Dataset records:

=== Begin Enclosure ===

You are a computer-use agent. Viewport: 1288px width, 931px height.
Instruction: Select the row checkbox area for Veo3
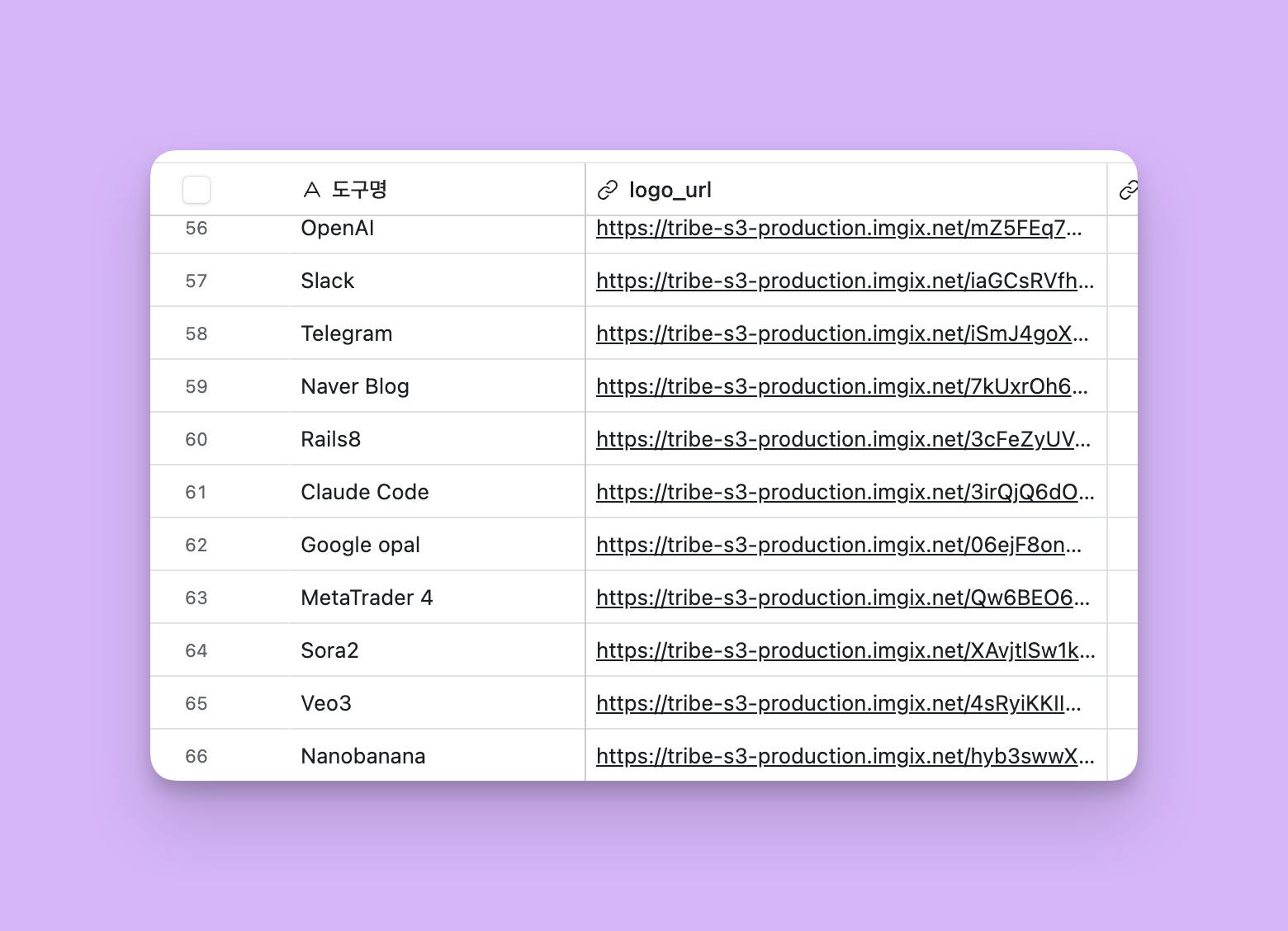click(197, 703)
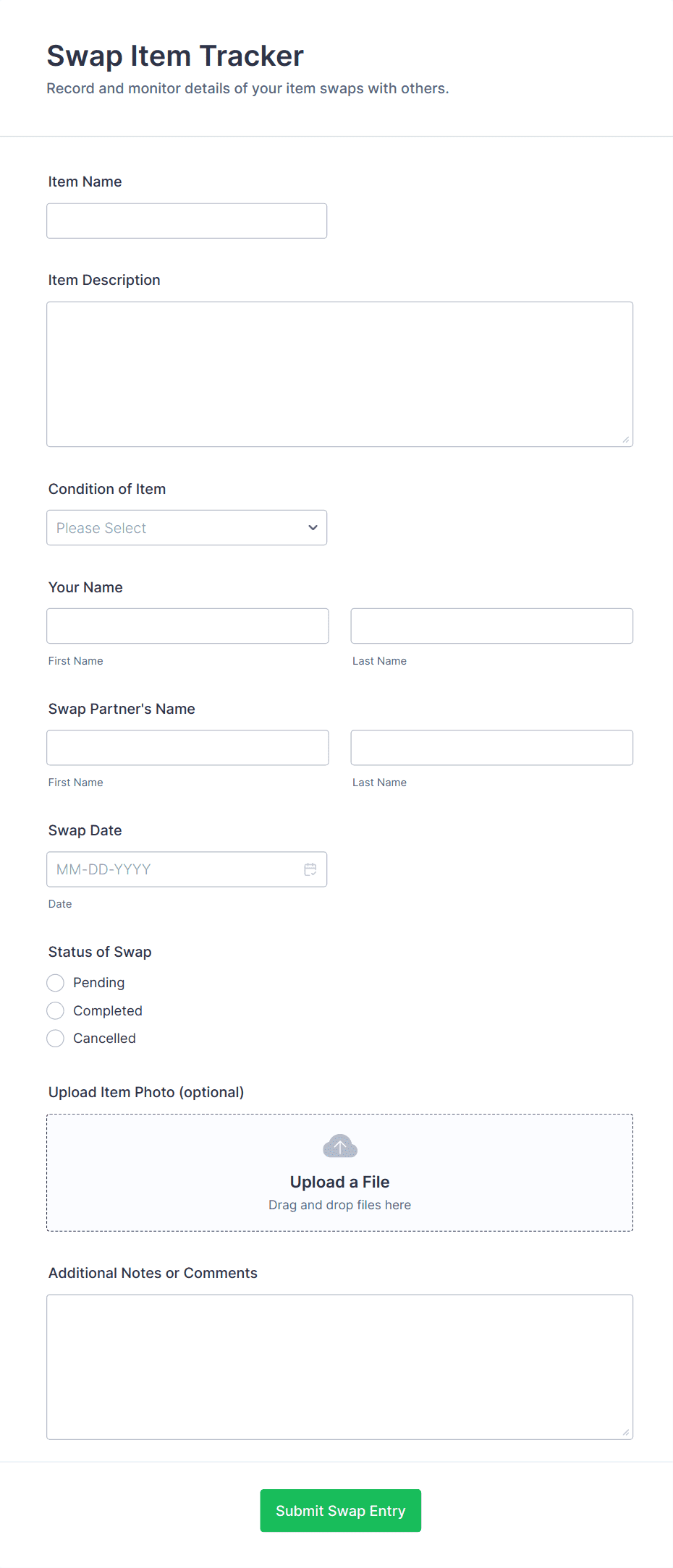This screenshot has width=673, height=1568.
Task: Click the Swap Partner's first name field
Action: pos(187,747)
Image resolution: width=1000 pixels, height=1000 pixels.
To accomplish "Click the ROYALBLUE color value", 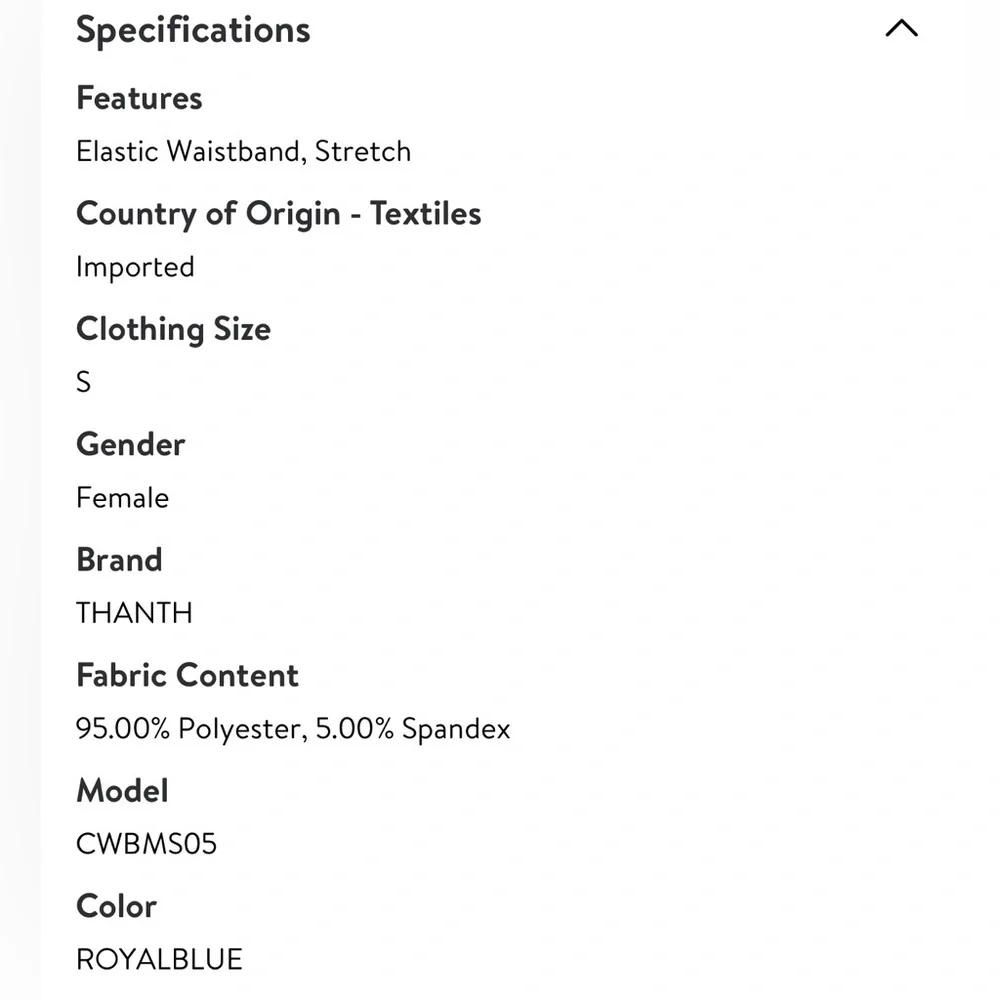I will pos(159,960).
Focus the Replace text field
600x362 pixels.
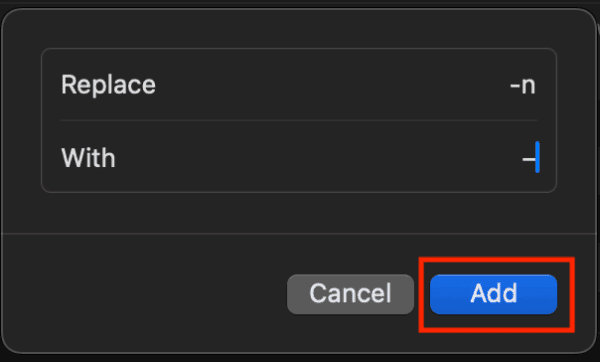click(x=299, y=85)
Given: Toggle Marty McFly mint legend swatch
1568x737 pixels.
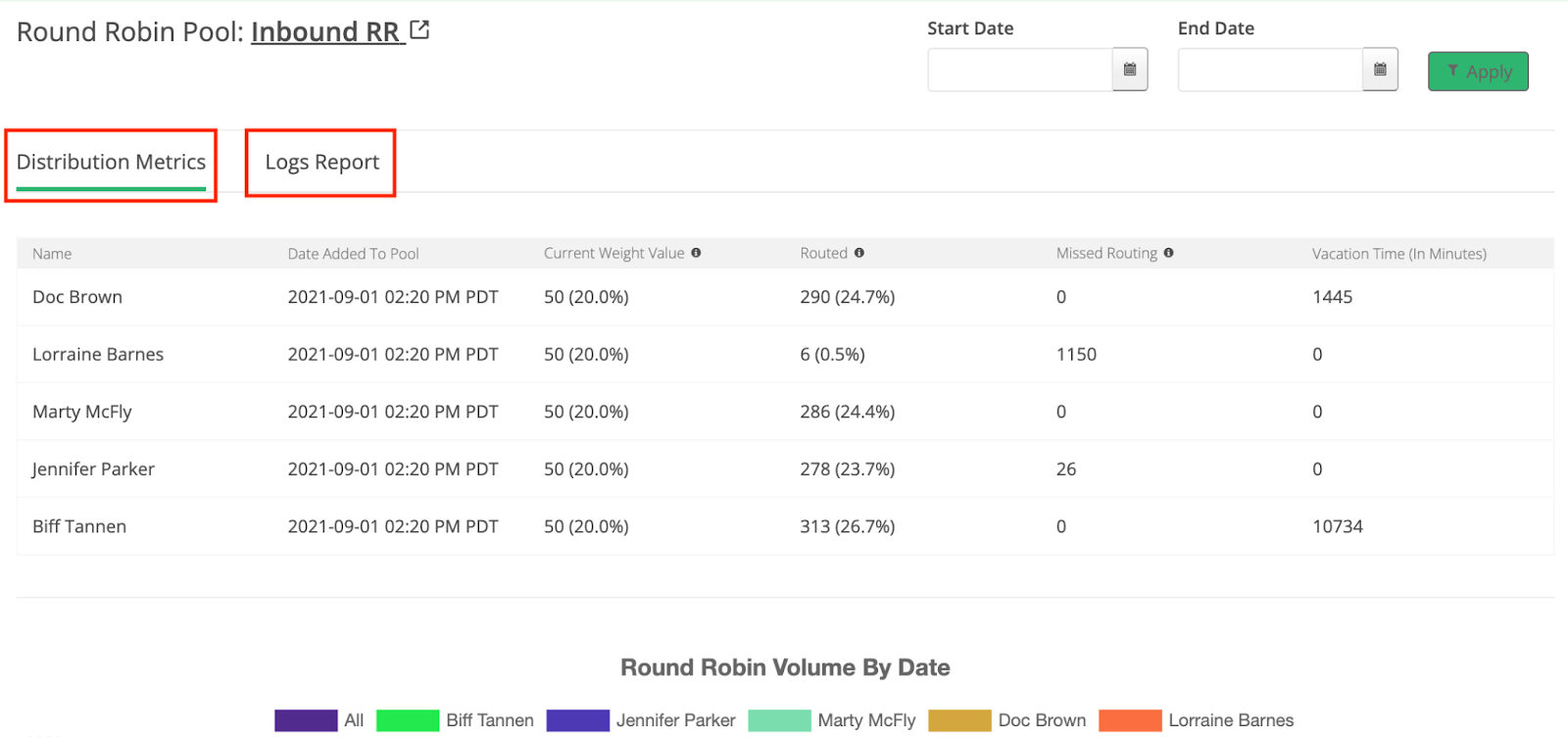Looking at the screenshot, I should tap(779, 720).
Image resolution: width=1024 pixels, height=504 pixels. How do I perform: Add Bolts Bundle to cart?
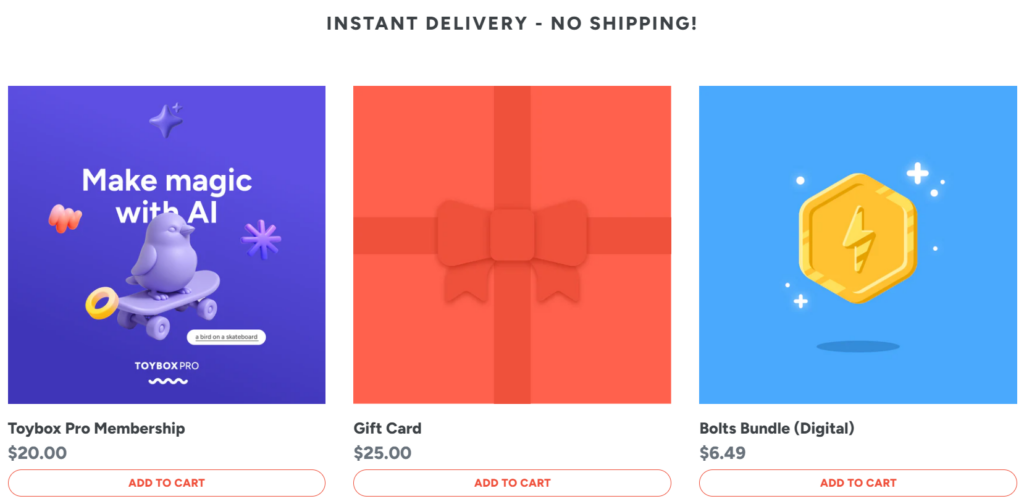pyautogui.click(x=858, y=483)
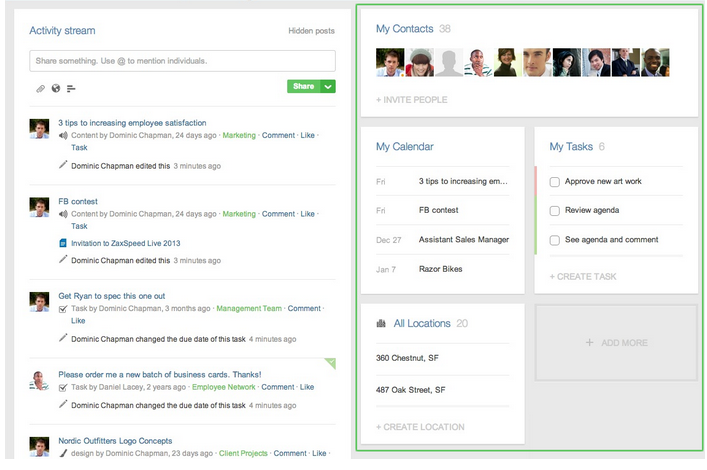The image size is (707, 470).
Task: Click the plus icon in Add More tile
Action: (589, 343)
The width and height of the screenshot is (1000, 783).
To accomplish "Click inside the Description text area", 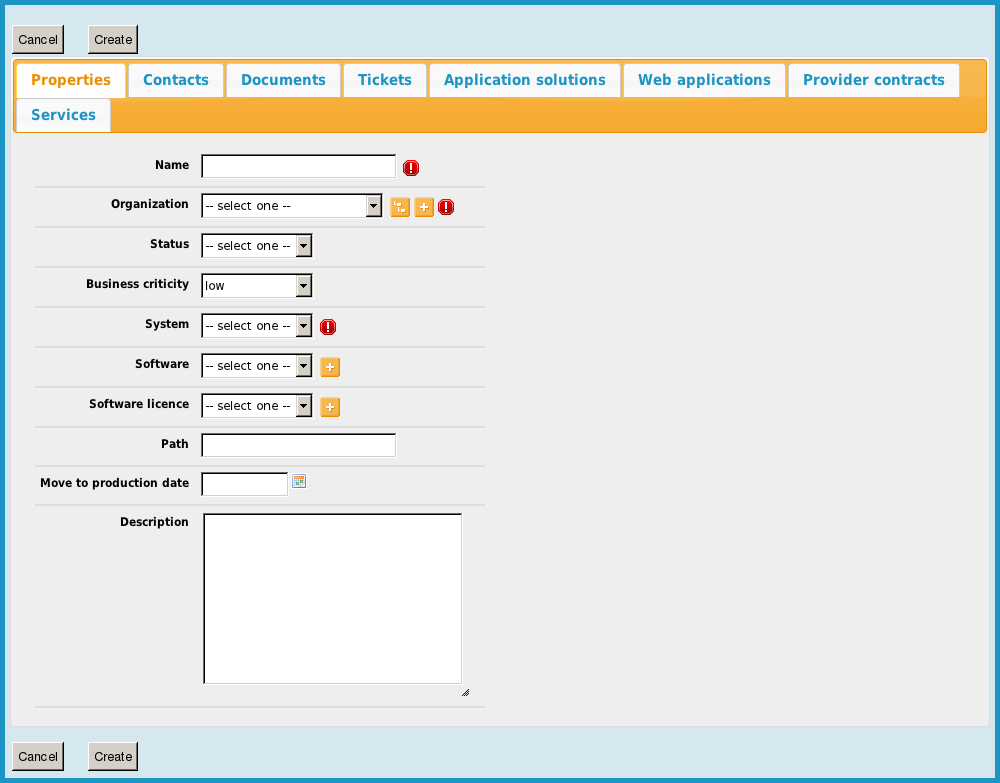I will tap(332, 598).
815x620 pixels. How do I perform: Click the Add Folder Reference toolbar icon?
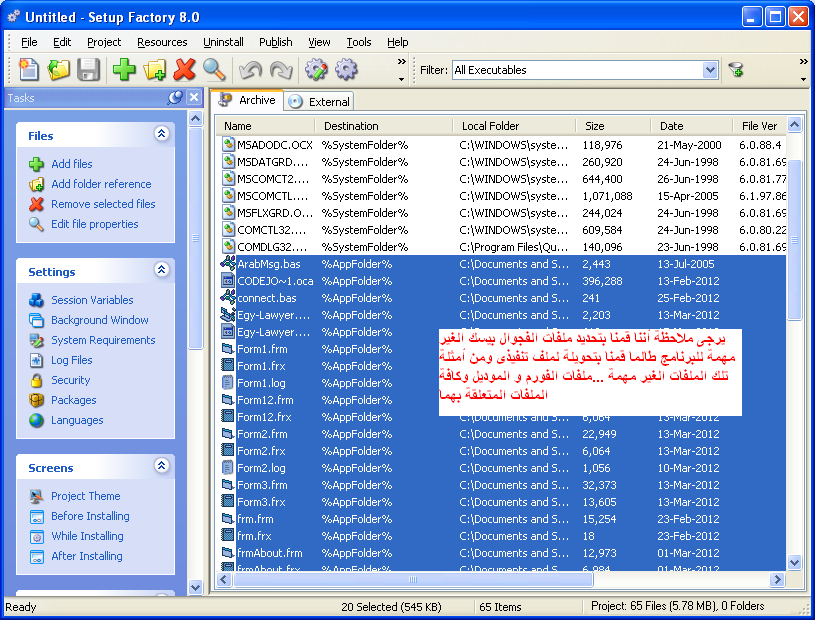click(x=154, y=69)
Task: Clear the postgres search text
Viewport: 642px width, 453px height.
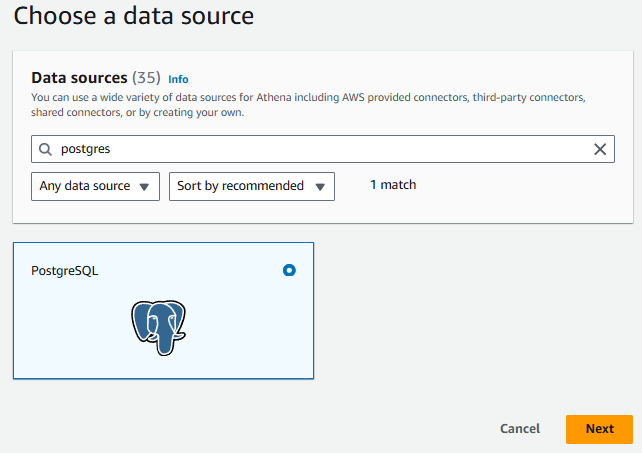Action: click(600, 149)
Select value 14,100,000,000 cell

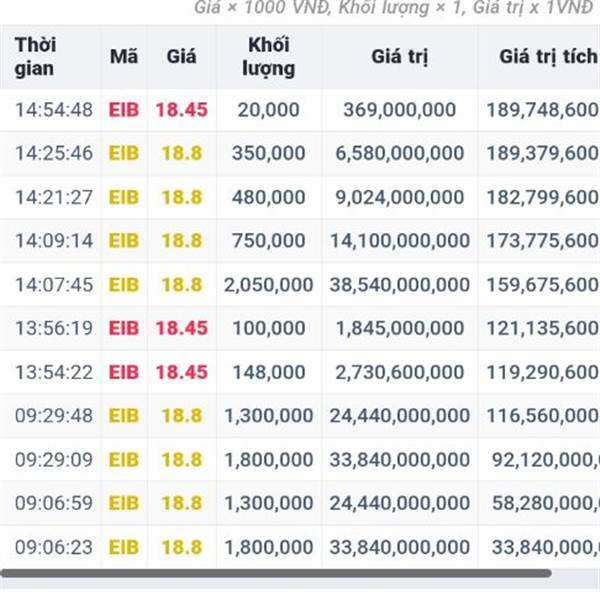point(399,241)
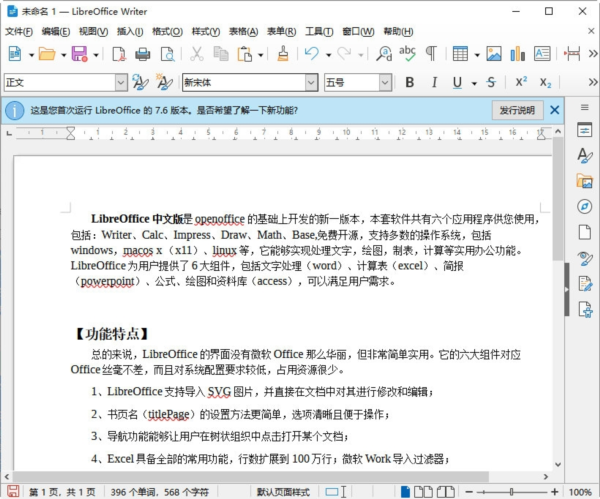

=== End Enclosure ===

Task instructions -
Write out exactly and only the lines that run from the start of the data above through the line containing "Image resolution: width=1000", leaving the pictures out.

Answer to this exercise -
You are a computer-use agent. Viewport: 1288px width, 931px height.
Instruction: Select the row checkbox area for Veo3
click(197, 703)
This screenshot has width=673, height=1568.
Task: Click the Swap Partner's first name field
Action: pos(187,747)
Image resolution: width=1000 pixels, height=1000 pixels.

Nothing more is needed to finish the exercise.